My best week so far in picking the games straight up was Week 2 ... I was 11-4. I sucked with my picks in Weeks 1 and 3.

Yeah, I'm pessimistic this week. I look at what the Jags did to Pittsburgh's "Fast" Willie Parker and that vaunted Steeler O-line -- held them to 26 yards rushing. Then, take a look at what they did to Peyton Manning and the Colts in Indy: 48 yards rushing, and limited Manning's production to a very un-Peyton like 14 for 31 and 219 yards passing.

Now tell me, what in anyone's right mind could convince me that our offense -- which struggled against the Vikings, was stopped cold in Dallas, with all the penalties they've racked up -- can run the ball, and pass it effectively against Stroud, Henderson and the other guys that make up one of the top defenses in the league?

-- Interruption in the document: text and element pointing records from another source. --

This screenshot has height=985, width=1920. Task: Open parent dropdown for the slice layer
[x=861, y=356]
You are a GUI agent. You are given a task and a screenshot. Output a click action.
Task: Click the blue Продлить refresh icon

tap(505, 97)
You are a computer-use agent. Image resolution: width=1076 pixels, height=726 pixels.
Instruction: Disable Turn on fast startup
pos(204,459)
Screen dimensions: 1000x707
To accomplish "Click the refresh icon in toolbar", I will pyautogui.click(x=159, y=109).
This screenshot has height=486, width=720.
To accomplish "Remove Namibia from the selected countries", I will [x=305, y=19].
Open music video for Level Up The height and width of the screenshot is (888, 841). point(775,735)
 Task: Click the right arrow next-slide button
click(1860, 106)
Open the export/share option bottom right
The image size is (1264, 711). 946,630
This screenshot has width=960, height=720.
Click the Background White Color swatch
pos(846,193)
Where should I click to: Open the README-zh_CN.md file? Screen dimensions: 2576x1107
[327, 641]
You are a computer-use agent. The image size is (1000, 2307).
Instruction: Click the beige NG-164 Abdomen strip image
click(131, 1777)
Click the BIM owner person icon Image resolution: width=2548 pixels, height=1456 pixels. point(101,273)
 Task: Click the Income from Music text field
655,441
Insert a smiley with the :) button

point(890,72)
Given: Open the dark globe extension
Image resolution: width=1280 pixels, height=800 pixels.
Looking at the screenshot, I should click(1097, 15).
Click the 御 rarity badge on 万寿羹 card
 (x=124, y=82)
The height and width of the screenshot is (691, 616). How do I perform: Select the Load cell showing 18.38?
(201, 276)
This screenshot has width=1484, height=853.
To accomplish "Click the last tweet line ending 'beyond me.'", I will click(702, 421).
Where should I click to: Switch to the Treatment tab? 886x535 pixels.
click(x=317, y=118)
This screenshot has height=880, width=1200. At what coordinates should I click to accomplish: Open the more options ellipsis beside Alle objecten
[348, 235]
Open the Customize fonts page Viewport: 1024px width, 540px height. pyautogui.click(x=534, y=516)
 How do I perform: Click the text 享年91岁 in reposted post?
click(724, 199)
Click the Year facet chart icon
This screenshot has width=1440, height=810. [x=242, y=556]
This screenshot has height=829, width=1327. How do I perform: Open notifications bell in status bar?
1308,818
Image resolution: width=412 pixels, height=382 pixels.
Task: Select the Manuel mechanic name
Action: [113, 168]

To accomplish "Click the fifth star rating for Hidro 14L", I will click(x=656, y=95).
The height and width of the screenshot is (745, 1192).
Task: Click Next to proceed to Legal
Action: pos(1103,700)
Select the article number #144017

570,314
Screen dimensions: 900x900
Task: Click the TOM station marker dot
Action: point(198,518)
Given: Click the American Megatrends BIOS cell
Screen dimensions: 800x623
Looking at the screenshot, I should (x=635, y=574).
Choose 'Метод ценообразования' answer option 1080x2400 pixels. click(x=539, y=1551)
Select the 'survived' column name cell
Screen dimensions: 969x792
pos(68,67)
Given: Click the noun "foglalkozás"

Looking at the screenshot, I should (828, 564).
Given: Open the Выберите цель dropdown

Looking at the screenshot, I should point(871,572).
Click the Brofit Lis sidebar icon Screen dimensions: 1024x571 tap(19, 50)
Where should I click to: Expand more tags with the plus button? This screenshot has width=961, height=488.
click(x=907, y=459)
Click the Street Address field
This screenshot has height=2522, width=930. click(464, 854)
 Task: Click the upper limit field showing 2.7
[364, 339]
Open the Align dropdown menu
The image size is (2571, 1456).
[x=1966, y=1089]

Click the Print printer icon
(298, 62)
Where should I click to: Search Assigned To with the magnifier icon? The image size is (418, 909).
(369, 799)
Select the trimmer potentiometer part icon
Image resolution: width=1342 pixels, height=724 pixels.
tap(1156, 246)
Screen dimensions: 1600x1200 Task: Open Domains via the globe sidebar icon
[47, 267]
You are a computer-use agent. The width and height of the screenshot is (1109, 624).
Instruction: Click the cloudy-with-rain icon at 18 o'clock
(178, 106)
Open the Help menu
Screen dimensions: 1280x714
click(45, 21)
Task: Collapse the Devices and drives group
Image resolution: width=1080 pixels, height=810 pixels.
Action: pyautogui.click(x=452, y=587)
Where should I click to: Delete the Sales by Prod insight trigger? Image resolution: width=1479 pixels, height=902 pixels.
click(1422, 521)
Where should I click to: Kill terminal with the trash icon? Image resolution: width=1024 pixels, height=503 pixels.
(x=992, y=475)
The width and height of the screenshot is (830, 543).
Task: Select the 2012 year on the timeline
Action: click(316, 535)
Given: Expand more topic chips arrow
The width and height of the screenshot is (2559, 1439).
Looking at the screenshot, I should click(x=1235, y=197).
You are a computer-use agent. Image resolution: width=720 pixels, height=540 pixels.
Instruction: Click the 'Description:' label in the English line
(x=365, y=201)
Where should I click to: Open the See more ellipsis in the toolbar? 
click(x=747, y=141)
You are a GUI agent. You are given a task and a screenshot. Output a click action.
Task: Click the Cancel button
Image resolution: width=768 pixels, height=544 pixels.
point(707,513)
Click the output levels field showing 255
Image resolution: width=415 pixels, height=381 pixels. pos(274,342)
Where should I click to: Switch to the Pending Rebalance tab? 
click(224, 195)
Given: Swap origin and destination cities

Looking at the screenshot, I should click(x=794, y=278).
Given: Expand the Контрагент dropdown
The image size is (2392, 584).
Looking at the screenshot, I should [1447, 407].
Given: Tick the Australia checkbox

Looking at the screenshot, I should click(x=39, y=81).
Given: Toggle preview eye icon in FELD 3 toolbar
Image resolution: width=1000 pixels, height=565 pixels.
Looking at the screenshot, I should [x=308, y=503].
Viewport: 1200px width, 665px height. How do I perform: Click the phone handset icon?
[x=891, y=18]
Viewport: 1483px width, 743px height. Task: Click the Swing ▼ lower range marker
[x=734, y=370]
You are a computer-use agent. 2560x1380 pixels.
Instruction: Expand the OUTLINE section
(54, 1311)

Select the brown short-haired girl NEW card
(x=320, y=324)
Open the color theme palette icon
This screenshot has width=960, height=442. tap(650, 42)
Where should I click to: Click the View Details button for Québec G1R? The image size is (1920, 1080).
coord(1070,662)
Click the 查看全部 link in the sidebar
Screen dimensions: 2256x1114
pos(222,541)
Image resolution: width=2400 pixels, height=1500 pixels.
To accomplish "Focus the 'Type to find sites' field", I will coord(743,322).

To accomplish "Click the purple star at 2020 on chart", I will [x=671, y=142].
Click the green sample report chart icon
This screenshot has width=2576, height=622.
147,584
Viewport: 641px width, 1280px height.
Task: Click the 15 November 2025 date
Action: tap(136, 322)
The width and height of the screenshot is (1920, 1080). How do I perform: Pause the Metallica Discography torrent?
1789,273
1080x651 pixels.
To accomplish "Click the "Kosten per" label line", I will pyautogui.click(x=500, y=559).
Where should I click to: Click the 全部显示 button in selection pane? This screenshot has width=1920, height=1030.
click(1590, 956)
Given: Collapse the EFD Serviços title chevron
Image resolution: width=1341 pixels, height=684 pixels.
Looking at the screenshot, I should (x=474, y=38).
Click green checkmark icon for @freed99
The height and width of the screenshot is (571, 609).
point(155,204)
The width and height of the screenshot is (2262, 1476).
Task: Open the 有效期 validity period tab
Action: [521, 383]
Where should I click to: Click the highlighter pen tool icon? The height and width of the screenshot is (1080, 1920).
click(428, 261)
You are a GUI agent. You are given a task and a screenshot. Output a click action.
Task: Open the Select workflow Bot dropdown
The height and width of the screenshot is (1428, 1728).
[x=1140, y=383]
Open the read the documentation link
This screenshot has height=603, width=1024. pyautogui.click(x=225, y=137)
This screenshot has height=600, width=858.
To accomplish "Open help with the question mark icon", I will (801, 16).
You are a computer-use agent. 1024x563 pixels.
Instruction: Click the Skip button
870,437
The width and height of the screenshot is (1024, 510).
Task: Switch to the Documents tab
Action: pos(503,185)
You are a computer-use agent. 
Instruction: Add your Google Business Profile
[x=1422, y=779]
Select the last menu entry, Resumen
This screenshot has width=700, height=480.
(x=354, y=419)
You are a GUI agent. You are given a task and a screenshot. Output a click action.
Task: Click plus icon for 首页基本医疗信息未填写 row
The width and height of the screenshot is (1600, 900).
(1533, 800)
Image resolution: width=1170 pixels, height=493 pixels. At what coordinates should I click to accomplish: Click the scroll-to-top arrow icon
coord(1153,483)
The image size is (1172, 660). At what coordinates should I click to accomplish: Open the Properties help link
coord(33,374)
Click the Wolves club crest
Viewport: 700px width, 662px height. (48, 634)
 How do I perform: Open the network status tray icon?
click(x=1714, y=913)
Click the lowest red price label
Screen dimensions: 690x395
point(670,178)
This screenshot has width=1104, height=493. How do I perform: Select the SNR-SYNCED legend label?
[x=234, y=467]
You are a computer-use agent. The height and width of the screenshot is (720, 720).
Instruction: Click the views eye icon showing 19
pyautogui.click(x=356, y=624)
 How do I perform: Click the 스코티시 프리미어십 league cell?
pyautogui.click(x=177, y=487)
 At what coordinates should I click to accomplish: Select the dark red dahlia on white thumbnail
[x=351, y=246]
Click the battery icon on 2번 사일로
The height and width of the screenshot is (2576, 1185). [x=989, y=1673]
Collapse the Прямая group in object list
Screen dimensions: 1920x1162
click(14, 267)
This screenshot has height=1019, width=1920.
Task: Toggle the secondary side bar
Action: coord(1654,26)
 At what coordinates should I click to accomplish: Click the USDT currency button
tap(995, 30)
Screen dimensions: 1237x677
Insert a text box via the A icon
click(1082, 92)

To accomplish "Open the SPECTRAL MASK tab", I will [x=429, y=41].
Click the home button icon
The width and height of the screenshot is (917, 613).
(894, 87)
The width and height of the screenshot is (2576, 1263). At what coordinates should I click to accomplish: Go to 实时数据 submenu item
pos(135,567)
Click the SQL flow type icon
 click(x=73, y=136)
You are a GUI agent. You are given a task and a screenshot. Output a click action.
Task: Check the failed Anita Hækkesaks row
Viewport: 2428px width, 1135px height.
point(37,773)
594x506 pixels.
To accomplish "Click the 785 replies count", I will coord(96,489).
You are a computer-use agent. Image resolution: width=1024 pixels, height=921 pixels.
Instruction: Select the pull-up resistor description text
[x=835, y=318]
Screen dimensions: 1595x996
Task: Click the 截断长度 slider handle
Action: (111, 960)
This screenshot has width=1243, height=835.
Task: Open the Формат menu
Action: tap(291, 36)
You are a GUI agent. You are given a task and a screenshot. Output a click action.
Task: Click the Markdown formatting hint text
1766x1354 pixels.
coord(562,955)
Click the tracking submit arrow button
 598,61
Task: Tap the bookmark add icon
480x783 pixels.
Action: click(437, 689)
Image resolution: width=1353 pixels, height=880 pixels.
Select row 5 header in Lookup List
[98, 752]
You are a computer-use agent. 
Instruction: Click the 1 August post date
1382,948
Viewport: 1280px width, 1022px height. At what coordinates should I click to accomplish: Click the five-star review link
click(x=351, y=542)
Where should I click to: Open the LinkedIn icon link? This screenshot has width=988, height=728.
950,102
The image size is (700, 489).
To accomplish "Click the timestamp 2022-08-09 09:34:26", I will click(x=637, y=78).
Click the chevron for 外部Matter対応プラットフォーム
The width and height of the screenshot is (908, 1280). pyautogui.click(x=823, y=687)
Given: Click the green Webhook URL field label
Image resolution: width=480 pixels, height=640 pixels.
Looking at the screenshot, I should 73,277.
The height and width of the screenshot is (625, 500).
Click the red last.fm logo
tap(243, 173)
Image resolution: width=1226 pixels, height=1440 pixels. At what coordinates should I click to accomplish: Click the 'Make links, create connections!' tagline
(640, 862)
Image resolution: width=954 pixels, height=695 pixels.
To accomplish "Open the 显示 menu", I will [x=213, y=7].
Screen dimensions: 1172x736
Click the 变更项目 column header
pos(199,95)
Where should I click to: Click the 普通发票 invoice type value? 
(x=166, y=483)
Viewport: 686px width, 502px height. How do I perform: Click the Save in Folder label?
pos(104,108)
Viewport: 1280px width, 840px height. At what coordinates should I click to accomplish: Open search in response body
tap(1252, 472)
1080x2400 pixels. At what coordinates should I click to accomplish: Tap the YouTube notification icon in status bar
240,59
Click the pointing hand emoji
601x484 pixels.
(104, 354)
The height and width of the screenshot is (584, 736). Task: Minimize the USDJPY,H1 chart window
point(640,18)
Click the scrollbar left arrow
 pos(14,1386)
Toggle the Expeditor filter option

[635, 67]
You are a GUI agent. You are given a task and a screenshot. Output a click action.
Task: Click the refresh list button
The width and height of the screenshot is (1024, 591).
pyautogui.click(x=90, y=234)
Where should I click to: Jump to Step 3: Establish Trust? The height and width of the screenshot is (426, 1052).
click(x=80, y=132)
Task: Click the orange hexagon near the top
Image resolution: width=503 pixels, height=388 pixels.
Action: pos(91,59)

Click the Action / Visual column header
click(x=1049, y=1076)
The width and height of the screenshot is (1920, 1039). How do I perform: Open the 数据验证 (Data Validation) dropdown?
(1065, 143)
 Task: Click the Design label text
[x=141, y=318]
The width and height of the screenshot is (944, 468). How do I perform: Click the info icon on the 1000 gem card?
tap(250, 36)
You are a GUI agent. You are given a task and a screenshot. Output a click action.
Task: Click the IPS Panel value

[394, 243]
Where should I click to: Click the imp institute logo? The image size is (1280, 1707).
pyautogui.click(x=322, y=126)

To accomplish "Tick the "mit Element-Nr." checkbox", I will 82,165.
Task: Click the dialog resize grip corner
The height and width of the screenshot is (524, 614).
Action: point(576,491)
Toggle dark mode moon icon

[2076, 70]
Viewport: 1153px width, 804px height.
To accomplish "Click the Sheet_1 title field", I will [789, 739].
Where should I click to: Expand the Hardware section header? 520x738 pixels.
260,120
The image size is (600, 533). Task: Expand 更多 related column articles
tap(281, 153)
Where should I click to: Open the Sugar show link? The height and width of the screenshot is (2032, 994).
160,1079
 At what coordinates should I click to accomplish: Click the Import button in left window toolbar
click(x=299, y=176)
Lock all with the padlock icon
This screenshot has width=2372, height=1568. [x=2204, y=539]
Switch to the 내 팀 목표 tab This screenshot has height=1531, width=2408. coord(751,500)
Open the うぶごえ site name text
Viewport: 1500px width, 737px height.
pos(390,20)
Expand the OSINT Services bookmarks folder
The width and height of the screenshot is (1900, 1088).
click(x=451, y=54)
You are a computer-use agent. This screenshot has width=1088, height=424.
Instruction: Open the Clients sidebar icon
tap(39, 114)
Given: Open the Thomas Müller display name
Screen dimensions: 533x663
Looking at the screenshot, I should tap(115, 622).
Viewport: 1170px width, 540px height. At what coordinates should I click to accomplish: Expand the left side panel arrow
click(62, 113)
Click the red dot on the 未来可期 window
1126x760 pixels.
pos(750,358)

I've seen nothing to make me believe otherwise. The only thing I can hope for is for the Jags to have an "off" day.

Huh? WTF? Your post pancakes me. You have never thought about coaching I would bet. If you were the OC would you be thinking about what the D is going to call or do? Thank the Almighty that we have Saunders and not you, the O calls, runs, and executes the play. The D reacts.
"have an off day" I hope our offense does not have to worry about them having an "off day" and if that happens, holy shinoly the D does not either.